→ **EXERCISE BRIEF**: Search the entries for the word "sidebar". Copy every line where it turns up.

→ **RECORDS FOR PROCESSING**:
====

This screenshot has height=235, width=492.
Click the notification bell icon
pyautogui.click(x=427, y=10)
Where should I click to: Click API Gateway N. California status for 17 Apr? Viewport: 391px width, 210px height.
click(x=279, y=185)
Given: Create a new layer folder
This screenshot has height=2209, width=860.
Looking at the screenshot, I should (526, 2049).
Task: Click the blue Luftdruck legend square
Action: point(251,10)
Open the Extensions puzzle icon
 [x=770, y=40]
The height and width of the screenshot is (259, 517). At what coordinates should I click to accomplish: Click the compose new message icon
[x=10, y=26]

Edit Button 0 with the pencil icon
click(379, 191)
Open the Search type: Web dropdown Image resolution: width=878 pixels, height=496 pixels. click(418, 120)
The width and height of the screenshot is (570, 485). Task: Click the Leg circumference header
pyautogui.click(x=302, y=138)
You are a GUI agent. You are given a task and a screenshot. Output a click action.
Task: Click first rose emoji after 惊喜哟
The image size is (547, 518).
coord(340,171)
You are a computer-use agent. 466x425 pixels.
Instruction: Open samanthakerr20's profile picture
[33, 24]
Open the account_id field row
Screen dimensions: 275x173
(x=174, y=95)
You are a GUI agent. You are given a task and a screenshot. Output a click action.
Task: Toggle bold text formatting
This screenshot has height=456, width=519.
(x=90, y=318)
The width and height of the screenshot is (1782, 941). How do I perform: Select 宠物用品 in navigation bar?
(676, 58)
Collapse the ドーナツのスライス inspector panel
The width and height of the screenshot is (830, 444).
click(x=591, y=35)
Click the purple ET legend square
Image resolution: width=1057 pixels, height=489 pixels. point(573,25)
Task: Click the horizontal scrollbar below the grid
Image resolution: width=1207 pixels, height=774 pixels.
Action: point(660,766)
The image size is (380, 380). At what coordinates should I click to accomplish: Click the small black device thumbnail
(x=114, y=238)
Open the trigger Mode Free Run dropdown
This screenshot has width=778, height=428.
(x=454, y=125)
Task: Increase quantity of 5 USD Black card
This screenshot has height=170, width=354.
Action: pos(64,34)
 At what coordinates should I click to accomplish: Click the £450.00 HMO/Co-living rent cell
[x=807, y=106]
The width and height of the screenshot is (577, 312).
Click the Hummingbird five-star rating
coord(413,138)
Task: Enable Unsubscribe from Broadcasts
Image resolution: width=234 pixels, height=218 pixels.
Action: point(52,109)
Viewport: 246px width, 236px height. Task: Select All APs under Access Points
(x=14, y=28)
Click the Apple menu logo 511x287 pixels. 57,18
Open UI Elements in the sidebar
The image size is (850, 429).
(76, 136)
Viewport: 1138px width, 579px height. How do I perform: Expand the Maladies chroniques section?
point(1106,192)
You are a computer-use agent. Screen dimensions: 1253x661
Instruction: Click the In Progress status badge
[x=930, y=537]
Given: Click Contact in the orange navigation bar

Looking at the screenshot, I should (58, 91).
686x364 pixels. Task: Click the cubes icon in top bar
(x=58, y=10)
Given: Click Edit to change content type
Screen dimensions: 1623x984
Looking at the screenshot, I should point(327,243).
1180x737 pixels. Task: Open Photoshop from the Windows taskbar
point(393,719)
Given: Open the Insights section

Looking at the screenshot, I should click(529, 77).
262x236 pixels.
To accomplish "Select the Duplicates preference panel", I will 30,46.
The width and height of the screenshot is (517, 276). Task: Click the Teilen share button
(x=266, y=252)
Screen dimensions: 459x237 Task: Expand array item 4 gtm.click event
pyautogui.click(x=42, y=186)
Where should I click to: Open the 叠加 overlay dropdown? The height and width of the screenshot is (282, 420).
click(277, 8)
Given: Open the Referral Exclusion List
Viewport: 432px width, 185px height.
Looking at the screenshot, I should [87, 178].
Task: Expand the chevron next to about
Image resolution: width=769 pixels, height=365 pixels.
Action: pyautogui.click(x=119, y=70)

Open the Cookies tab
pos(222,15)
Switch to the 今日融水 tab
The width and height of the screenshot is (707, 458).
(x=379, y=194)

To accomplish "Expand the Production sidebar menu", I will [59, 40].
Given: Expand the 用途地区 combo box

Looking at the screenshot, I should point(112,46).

====

→ **ANSWER AREA**:
Open UI Elements in the sidebar
To accomplish "Expand the Production sidebar menu", I will [59, 40].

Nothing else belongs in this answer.